- **Given task**: Set down these entries again with every line unchanged.

- **Lines of data**:
================

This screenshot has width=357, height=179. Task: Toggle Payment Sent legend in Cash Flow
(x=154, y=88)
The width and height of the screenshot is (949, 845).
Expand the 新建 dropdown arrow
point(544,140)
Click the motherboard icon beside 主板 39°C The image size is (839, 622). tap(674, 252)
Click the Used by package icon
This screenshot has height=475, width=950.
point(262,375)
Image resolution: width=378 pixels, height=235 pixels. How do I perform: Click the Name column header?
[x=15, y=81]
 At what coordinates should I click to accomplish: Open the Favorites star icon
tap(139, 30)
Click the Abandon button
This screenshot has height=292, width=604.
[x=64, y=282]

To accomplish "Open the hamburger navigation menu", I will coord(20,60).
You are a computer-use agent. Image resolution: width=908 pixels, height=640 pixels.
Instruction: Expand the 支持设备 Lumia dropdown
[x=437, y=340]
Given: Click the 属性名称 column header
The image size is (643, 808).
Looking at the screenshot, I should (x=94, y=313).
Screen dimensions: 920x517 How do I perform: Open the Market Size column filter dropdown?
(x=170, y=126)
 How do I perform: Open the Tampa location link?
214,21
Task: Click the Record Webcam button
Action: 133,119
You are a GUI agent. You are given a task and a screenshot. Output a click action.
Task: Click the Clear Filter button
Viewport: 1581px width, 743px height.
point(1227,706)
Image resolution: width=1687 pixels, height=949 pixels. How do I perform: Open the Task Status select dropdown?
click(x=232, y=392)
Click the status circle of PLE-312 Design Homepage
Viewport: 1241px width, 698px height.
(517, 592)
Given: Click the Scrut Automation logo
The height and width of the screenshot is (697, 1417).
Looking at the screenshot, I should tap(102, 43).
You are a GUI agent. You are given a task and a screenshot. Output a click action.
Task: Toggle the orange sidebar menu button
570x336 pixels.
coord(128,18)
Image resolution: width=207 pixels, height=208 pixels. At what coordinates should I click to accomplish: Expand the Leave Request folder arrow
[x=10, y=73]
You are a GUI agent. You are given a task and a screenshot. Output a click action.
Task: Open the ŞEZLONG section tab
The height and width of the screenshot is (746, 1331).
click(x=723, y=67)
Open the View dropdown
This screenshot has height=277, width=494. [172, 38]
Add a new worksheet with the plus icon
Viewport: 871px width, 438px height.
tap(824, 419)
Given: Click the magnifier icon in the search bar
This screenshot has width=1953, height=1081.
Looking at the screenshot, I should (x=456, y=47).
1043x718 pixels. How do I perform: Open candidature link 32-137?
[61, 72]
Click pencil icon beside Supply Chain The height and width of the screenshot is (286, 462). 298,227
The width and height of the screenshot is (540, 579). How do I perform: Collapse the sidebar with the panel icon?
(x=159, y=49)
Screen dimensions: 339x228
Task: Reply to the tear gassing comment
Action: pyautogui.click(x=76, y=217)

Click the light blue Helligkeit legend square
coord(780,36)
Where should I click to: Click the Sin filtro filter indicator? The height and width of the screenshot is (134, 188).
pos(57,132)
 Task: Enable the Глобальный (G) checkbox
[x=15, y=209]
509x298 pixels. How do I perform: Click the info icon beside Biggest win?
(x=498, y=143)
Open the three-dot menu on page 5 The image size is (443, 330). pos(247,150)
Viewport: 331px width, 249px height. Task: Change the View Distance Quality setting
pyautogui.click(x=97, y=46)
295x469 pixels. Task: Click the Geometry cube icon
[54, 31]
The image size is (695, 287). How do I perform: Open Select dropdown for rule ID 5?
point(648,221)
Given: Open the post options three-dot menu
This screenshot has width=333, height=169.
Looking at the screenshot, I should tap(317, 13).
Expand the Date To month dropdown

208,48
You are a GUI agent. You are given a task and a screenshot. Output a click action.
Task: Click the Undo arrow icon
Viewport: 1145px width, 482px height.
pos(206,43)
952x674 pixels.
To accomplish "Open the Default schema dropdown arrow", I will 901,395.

================

- **Exercise output**:
This screenshot has width=357, height=179. Task: Toggle Payment Sent legend in Cash Flow
(x=154, y=88)
The width and height of the screenshot is (949, 845).
Expand the 新建 dropdown arrow
point(544,140)
Click the motherboard icon beside 主板 39°C The image size is (839, 622). tap(674, 252)
Click the Used by package icon
This screenshot has height=475, width=950.
point(262,375)
Image resolution: width=378 pixels, height=235 pixels. How do I perform: Click the Name column header?
[x=15, y=81]
 At what coordinates should I click to accomplish: Open the Favorites star icon
tap(139, 30)
Click the Abandon button
This screenshot has height=292, width=604.
[x=64, y=282]

To accomplish "Open the hamburger navigation menu", I will coord(20,60).
You are a computer-use agent. Image resolution: width=908 pixels, height=640 pixels.
Instruction: Expand the 支持设备 Lumia dropdown
[x=437, y=340]
Given: Click the 属性名称 column header
The image size is (643, 808).
Looking at the screenshot, I should (x=94, y=313).
Screen dimensions: 920x517 How do I perform: Open the Market Size column filter dropdown?
(x=170, y=126)
 How do I perform: Open the Tampa location link?
214,21
Task: Click the Record Webcam button
Action: 133,119
You are a GUI agent. You are given a task and a screenshot. Output a click action.
Task: Click the Clear Filter button
Viewport: 1581px width, 743px height.
point(1227,706)
Image resolution: width=1687 pixels, height=949 pixels. How do I perform: Open the Task Status select dropdown?
click(x=232, y=392)
Click the status circle of PLE-312 Design Homepage
Viewport: 1241px width, 698px height.
(517, 592)
Given: Click the Scrut Automation logo
The height and width of the screenshot is (697, 1417).
Looking at the screenshot, I should tap(102, 43).
You are a GUI agent. You are given a task and a screenshot. Output a click action.
Task: Toggle the orange sidebar menu button
570x336 pixels.
coord(128,18)
Image resolution: width=207 pixels, height=208 pixels. At what coordinates should I click to accomplish: Expand the Leave Request folder arrow
[x=10, y=73]
You are a GUI agent. You are given a task and a screenshot. Output a click action.
Task: Open the ŞEZLONG section tab
The height and width of the screenshot is (746, 1331).
click(x=723, y=67)
Open the View dropdown
This screenshot has height=277, width=494. [172, 38]
Add a new worksheet with the plus icon
Viewport: 871px width, 438px height.
tap(824, 419)
Given: Click the magnifier icon in the search bar
This screenshot has width=1953, height=1081.
Looking at the screenshot, I should (x=456, y=47).
1043x718 pixels. How do I perform: Open candidature link 32-137?
[61, 72]
Click pencil icon beside Supply Chain The height and width of the screenshot is (286, 462). 298,227
The width and height of the screenshot is (540, 579). How do I perform: Collapse the sidebar with the panel icon?
(x=159, y=49)
Screen dimensions: 339x228
Task: Reply to the tear gassing comment
Action: pyautogui.click(x=76, y=217)

Click the light blue Helligkeit legend square
coord(780,36)
Where should I click to: Click the Sin filtro filter indicator? The height and width of the screenshot is (134, 188).
pos(57,132)
 Task: Enable the Глобальный (G) checkbox
[x=15, y=209]
509x298 pixels. How do I perform: Click the info icon beside Biggest win?
(x=498, y=143)
Open the three-dot menu on page 5 The image size is (443, 330). pos(247,150)
Viewport: 331px width, 249px height. Task: Change the View Distance Quality setting
pyautogui.click(x=97, y=46)
295x469 pixels. Task: Click the Geometry cube icon
[54, 31]
The image size is (695, 287). How do I perform: Open Select dropdown for rule ID 5?
point(648,221)
Given: Open the post options three-dot menu
This screenshot has width=333, height=169.
Looking at the screenshot, I should tap(317, 13).
Expand the Date To month dropdown

208,48
You are a GUI agent. You are given a task and a screenshot. Output a click action.
Task: Click the Undo arrow icon
Viewport: 1145px width, 482px height.
pos(206,43)
952x674 pixels.
To accomplish "Open the Default schema dropdown arrow", I will 901,395.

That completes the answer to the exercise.